Though there is bodily risk inherent in jumping from very high places, millions of successful bungee jumps have been accomplished. Successful jumps can be attributed to the development of safety standards and the strict adherence to guidelines for jumping. Such guidelines include the diligent checking and double-checking of fittings for each jump.
Despite the best efforts of bungee operators to conform to safety standards, accidents do happen. Unfortunately, they often result in severe injury or death. A frequent cause of bungee jumping accidents is the use of an improperly long cord. Bungee cord should be much shorter than the height from with the jump takes place. A shorter cord allows room for necessary stretching during jumps.
Bungee jumping equipment includes the elastic cord, harnesses, and crane cages. Many bungee cords are factory-produced. However, they can be made at home as well. There are bungee harnesses made for the body and the legs, and cranes made for lowering jumpers quickly to the ground.
Jumping with a body harness allows the jumper to move around. The arms and legs are free to move with a body harness, and spins and flips are easier to accomplish. On the other hand, leg harnesses are said to offer a real feeling of flying and the best “rush.”

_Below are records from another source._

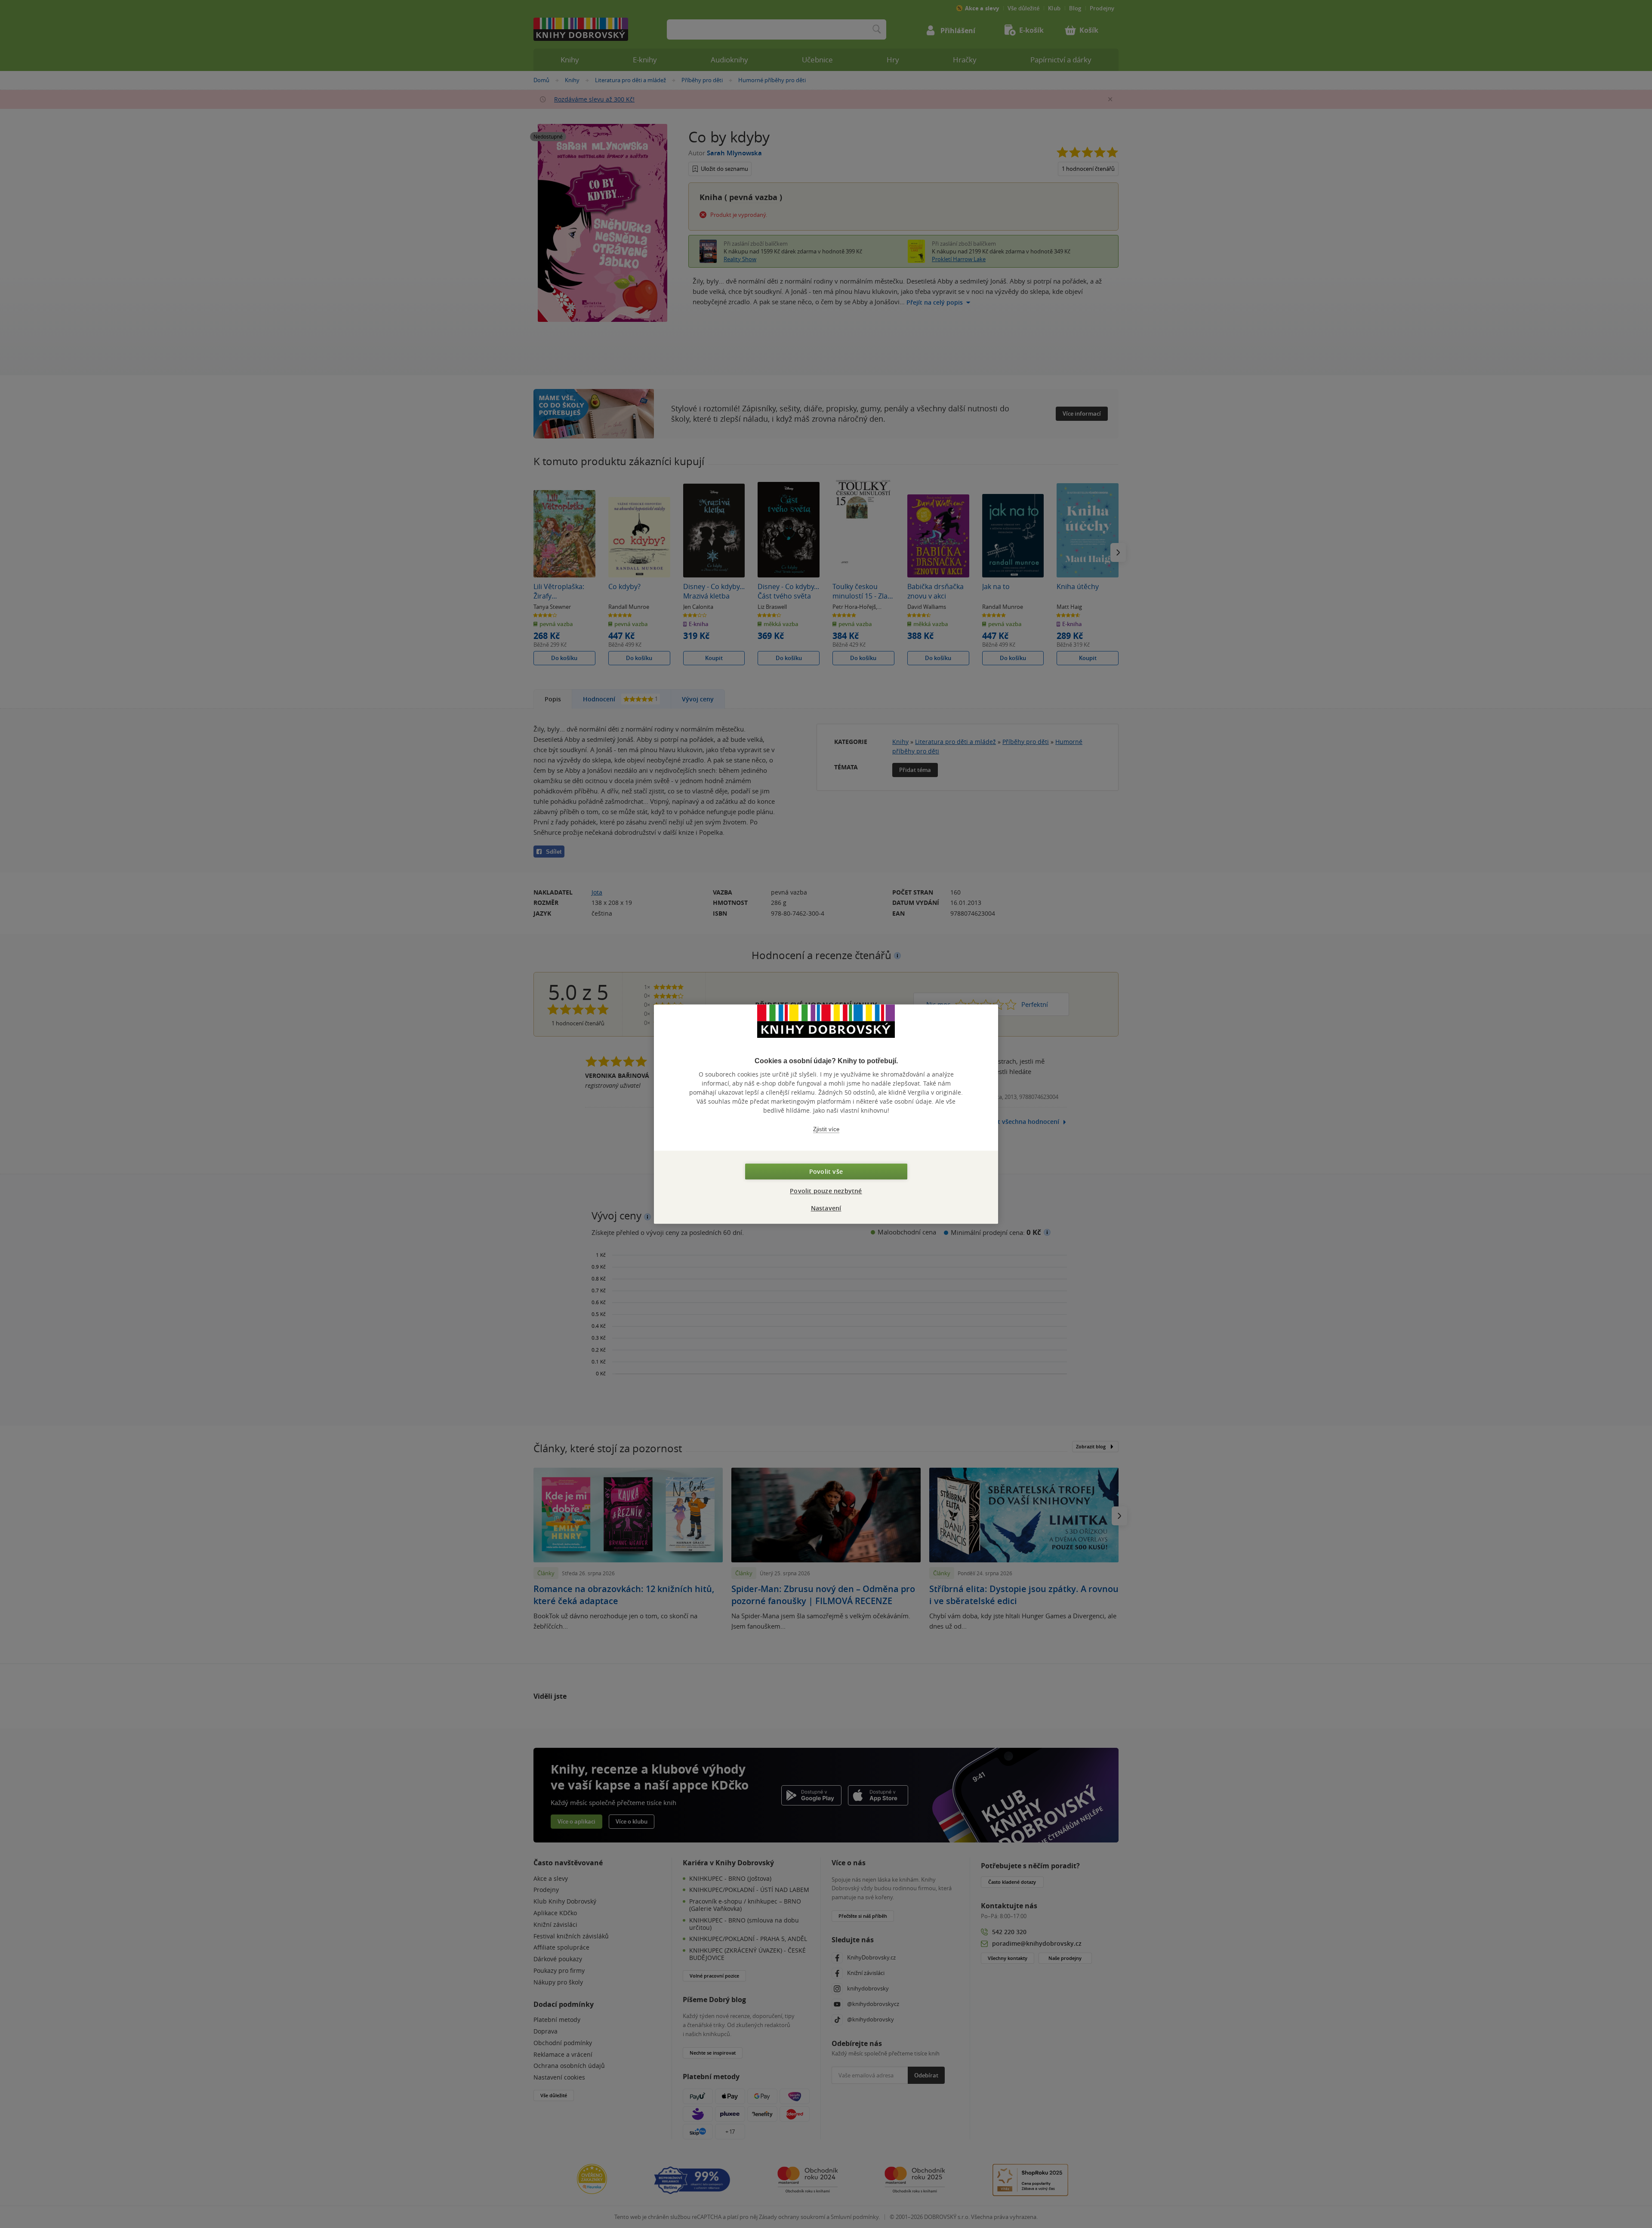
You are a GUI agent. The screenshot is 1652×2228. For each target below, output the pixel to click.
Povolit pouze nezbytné (826, 1191)
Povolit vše (826, 1171)
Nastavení (826, 1208)
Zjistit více (826, 1129)
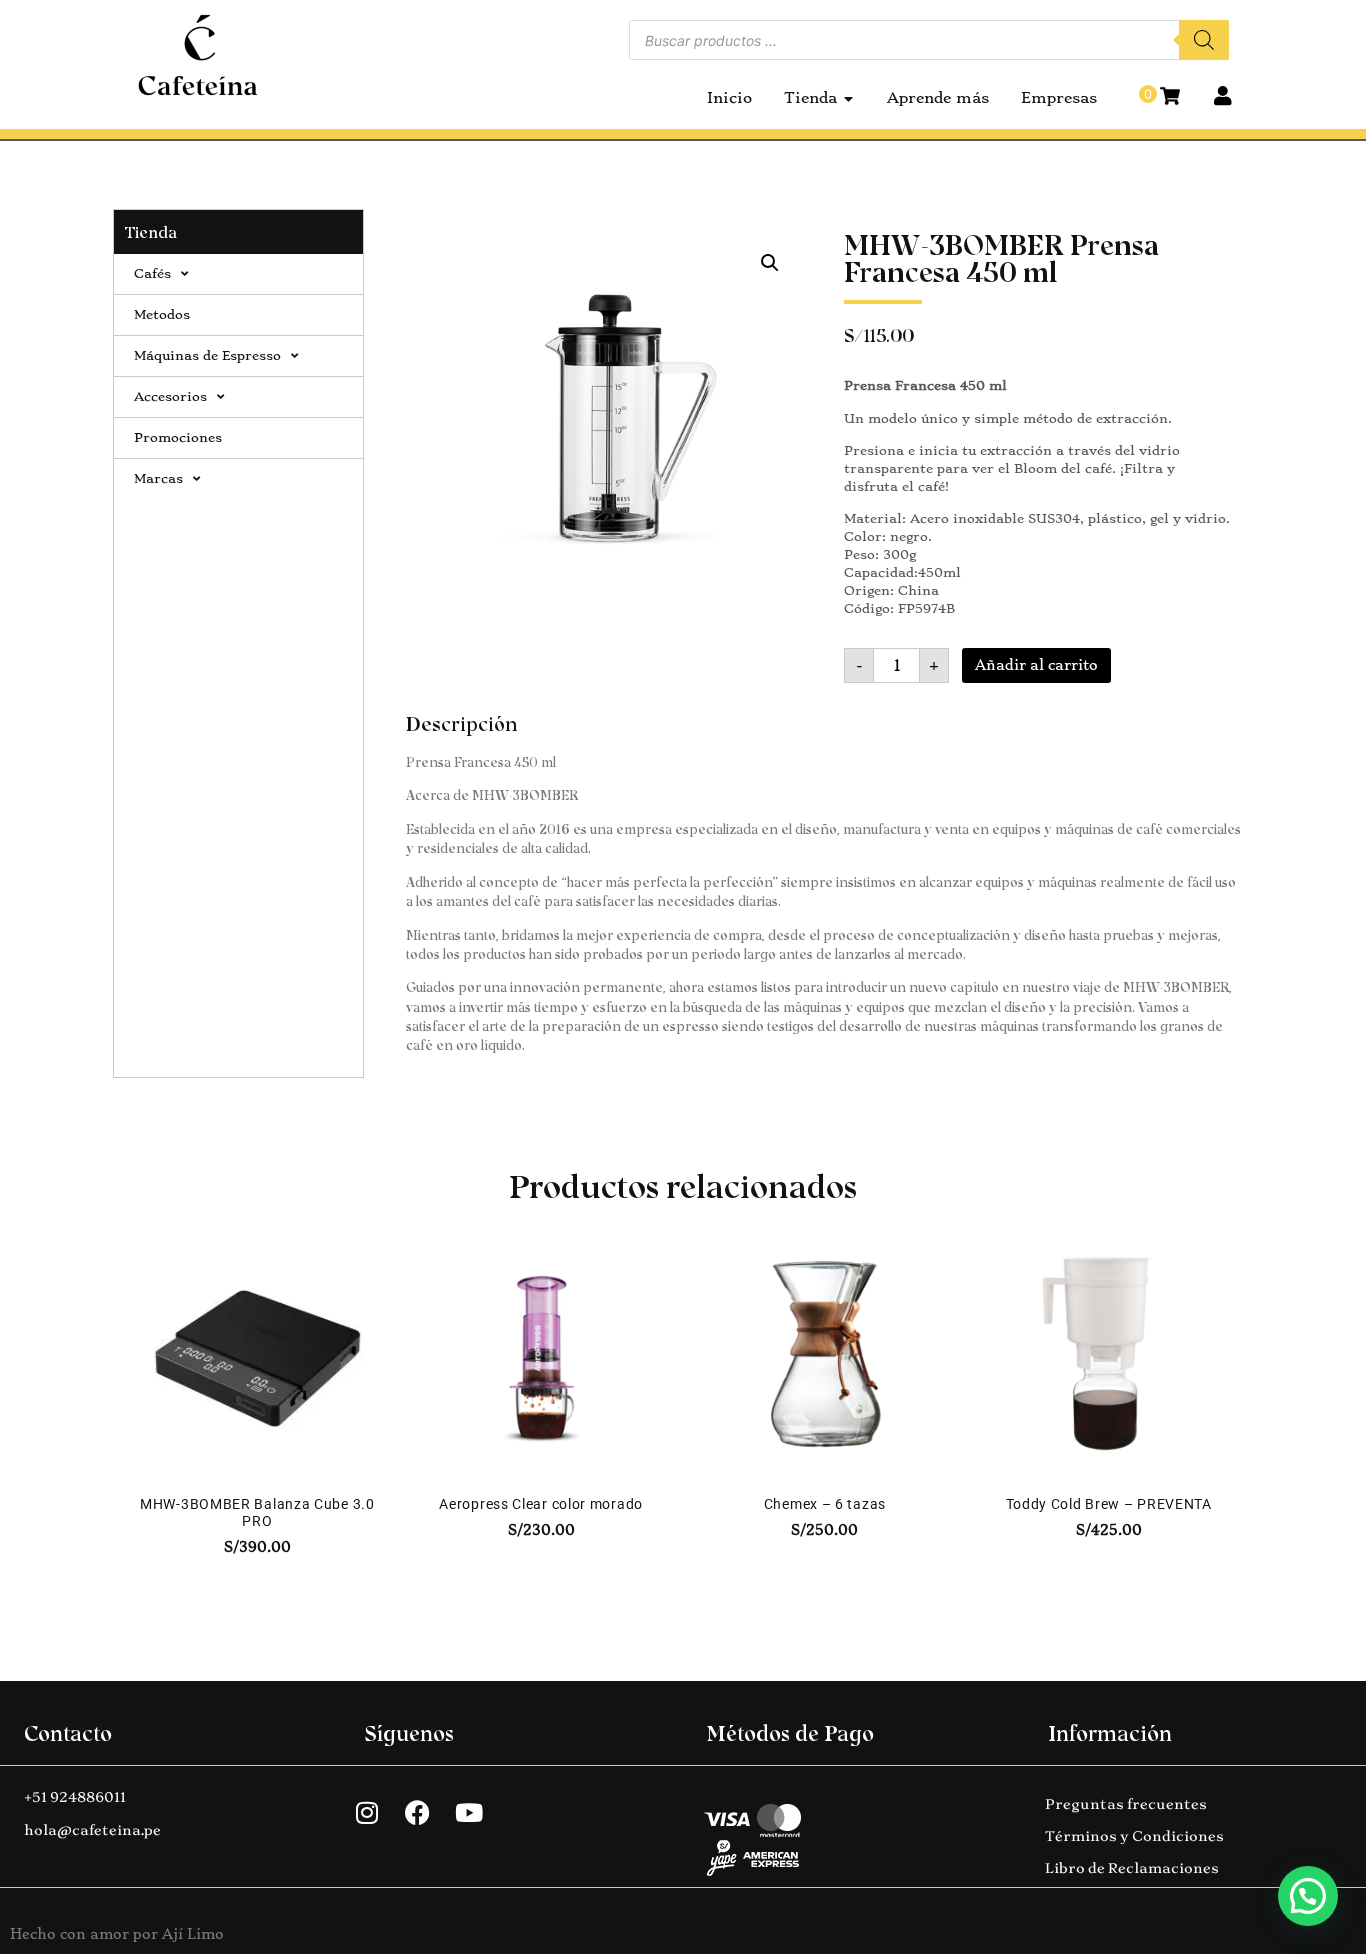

Many bungee jumping enthusiasts find jumping with leg harnesses elegant and thrilling. However, there have been quite a few disasters involving the accidental detachment of ankle harnesses. As a result, many commercial bungee operators require the use of body harnesses. In fact, some operators prefer to equip jumpers with both leg and body harnesses for extra safety.
It is possible to bungee jump using an arm harness. Arm harnesses are usually just leg harnesses that are used on the arms. Many consider bungee jumping with an arm harness a poor choice because of the risk of dislocating shoulders or otherwise injuring the upper body.